Дворцов  остолбенело посмотрел на Лукьянова, подвигал оттопыренными пунцовыми губами и вдруг засмеялся по-детски, вытирая слезы кулаком.

- А верно! - согласился он. - И не исключено, что даже осталась бы в выигрыше!.. Готовь предложение в министерство с подробным экономическим обоснованием. Может, и послушают, разгонят нас к едрене-фене…

И потом, охваченный горькими размышлениями о судьбах родины, говорил, глядя на переходящее красное знамя района в  красном углу кабинета:

- Новые времена наступают, умные люди уже свои кооперативы организуют и хапают во всю! А тут живешь на одну зарплату, пятаки из кармана скребешь... По секрету скажу, в Москве - да прямо в нашем министерстве! - в открытую болтают, что социализму с человеческим лицом приходит песец. Горбач со своей кодлой торопятся - могилу копают глубокую для всего Союза. Жидо-масонский заговор в действии.

Дворцов часто хвастался своей дружбой с чекистами и возражать ему было бессмысленно: чека не дремлет!..И касательно раскрытия преступных заговоров у них механизм отлажен, как фирмы Мозара часы.

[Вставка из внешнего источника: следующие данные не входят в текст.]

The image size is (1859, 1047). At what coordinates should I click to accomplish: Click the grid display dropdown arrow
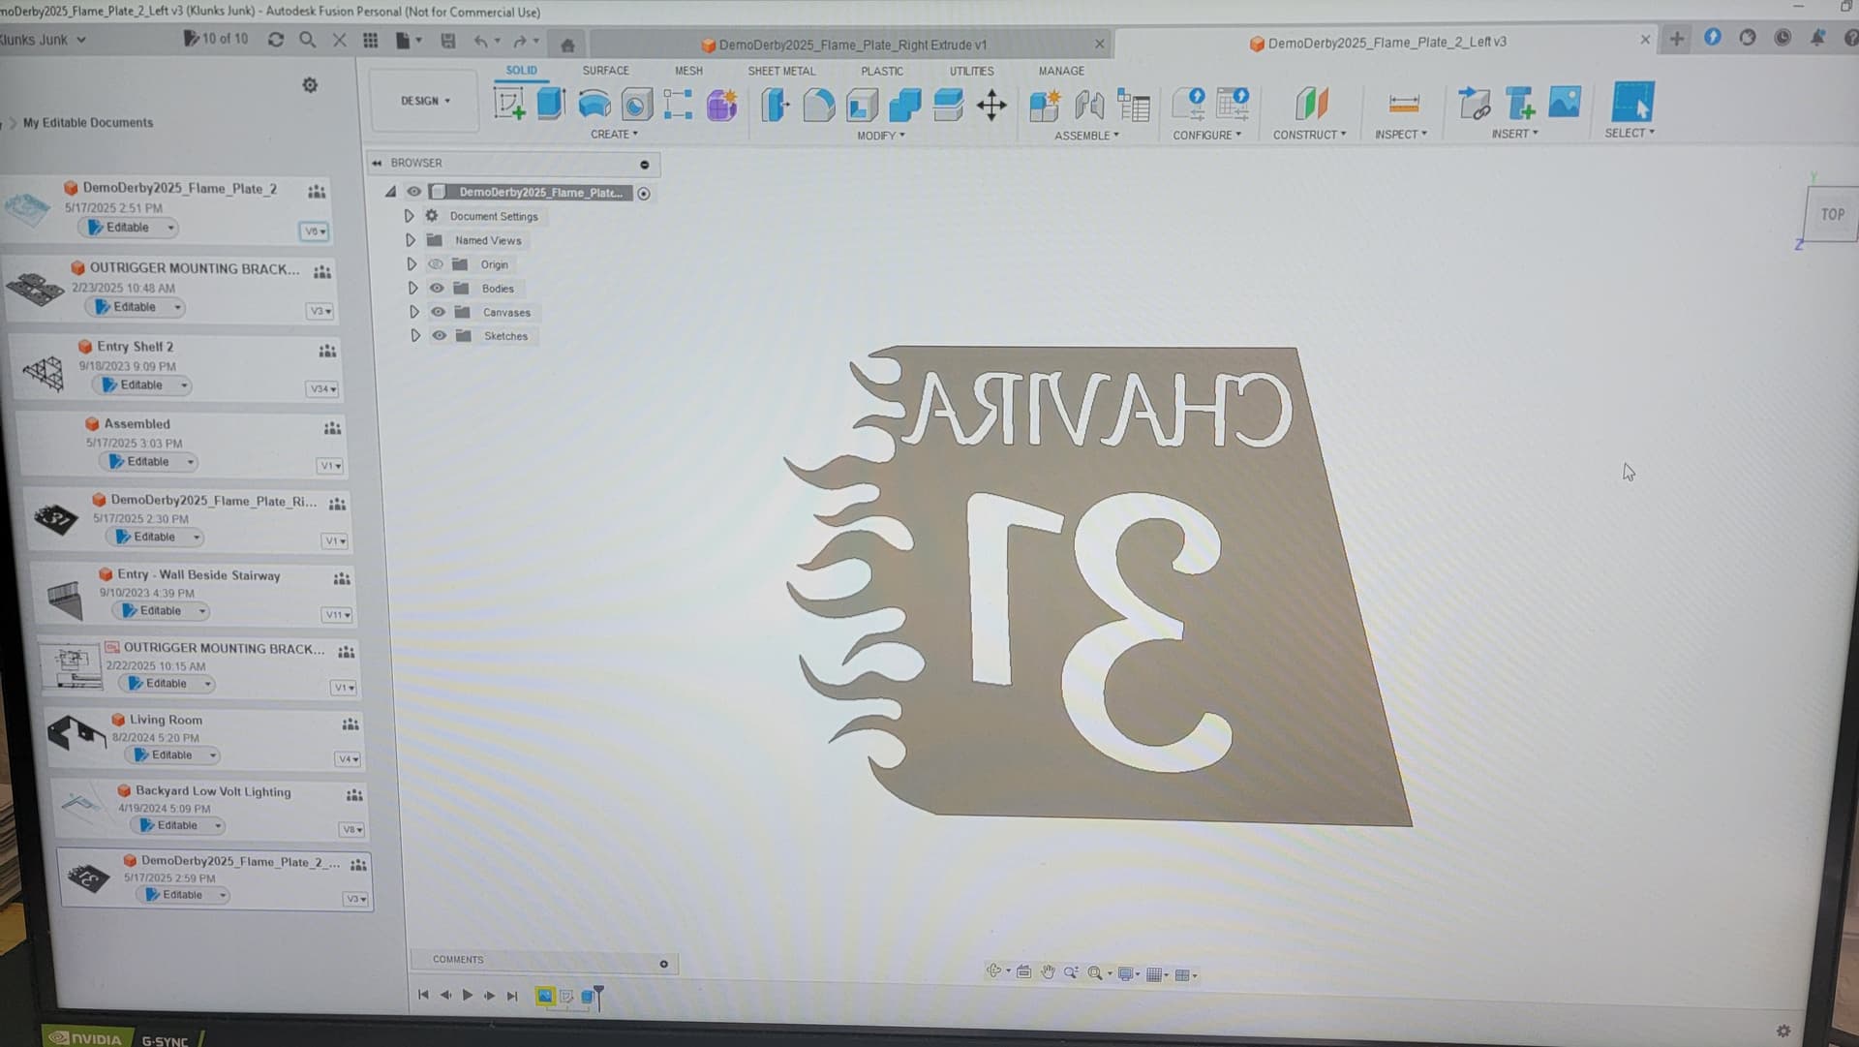tap(1167, 973)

- Да обо всем этом говорят и здесь. Что далеко ходить? - сказал Лукьянов. - Я из свего почтового ящика на днях достал брошюрку об этом заговоре - “Письмо сионских мудрецов”.

А сам подумал, что Дворцов для себя уже готовит “бомбоубежище”: один из названных им умных людей - его полудебильный братец, периодически лечившийся то от навязчивой идеи трахнуть свою падчерицу, то от триппера и грибка, - уволился из фирмы, зарегистрировал кооператив,  Дворцов отдал ему в аренду большие производственные и конторские помещения и потихоньку сплавляет братцу досрочно списанное оборудование, приборы, автомашины и обеспечивает дешевыми материалами и выгодными заказами. Много толковых спецов перекочевали в этот кооператив, а некоторые работают на два фронта. И уже ни для кого не было секретом, что мудрое руководство новоиспеченной фирмой осуществляет не сексманьяк братец, а сам Павел Илларионыч. В свободное от основной работы время, конечно... И никто не усматривал во всех этих деяниях преступного сговора,  и кооператив уже демонстрирует превосходство капиталистического способа производства над пока еще существующим. Так что относительно несчастных пятаков Дворцов заправляет арапа для отвода глаз.                              

 

                                          6

 

Лукьянов посмотрел на часы. Время неумолимо приближалось к критической отметке. Белье скоро подсохнет, и Светлана вспомнит об утюге и связанном с ним муже.

- Что-то долго она, - по-своему понял его Цветочкин и крикнул: - Люба, как там пельмени?

- Потерьпите еще минут десять. Варить поставила.

Щенок , словно уловив смысл диалога, радостно подпрыгнул и побежал на кухню. Вслед за ним потопала девочка.

- Как к тебе на новом месте относятся? - спросил Лукьянов.

- Ничего, Нормально. Гукасов каждую неделю приходит, вникает в дела.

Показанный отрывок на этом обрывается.